Except for New York City, the major urban areas in the Northeast and Midwest were organized into one family per city by Maranzano; due to the size of organized crime in New York, it was organized into five separate families. The bosses of the Five Families of New York were to be Luciano (now the Genovese crime family), Profaci (now the Colombo crime family), Gagliano (now the Lucchese crime family), Maranzano (now the Bonanno crime family), and Frank Scalice (now the Gambino crime family). Maranzano called a meeting of crime bosses in Wappingers Falls, New York, where he declared himself capo di tutti capi ("boss of all bosses").
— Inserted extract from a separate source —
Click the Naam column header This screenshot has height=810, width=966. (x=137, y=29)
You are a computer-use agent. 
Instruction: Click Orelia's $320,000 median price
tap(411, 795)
Each crime family was to be headed by a boss, who was assisted by an underboss (the third-ranking position of consigliere was added somewhat later). Below the underboss, the family was divided into crews, each headed by a caporegime, or capo, and staffed by soldiers. The soldiers would often be assisted by associates, who were not yet members. Associates could also include non-Italians who worked with the family, and would include Meyer Lansky and Benjamin "Bugsy" Siegel.

Death of Maranzano
Maranzano's reign as capo di tutti capi was short-lived. Although Maranzano was slightly more forward-thinking than Masseria, Luciano had come to believe that Maranzano was even more greedy and hidebound than Masseria had been. On September 10, 1931, he was shot and stabbed to death in his Manhattan office by a team of Jewish triggermen (recruited by Lansky), which included Samuel "Red" Levine, Bo Weinberg, and Bugsy Siegel.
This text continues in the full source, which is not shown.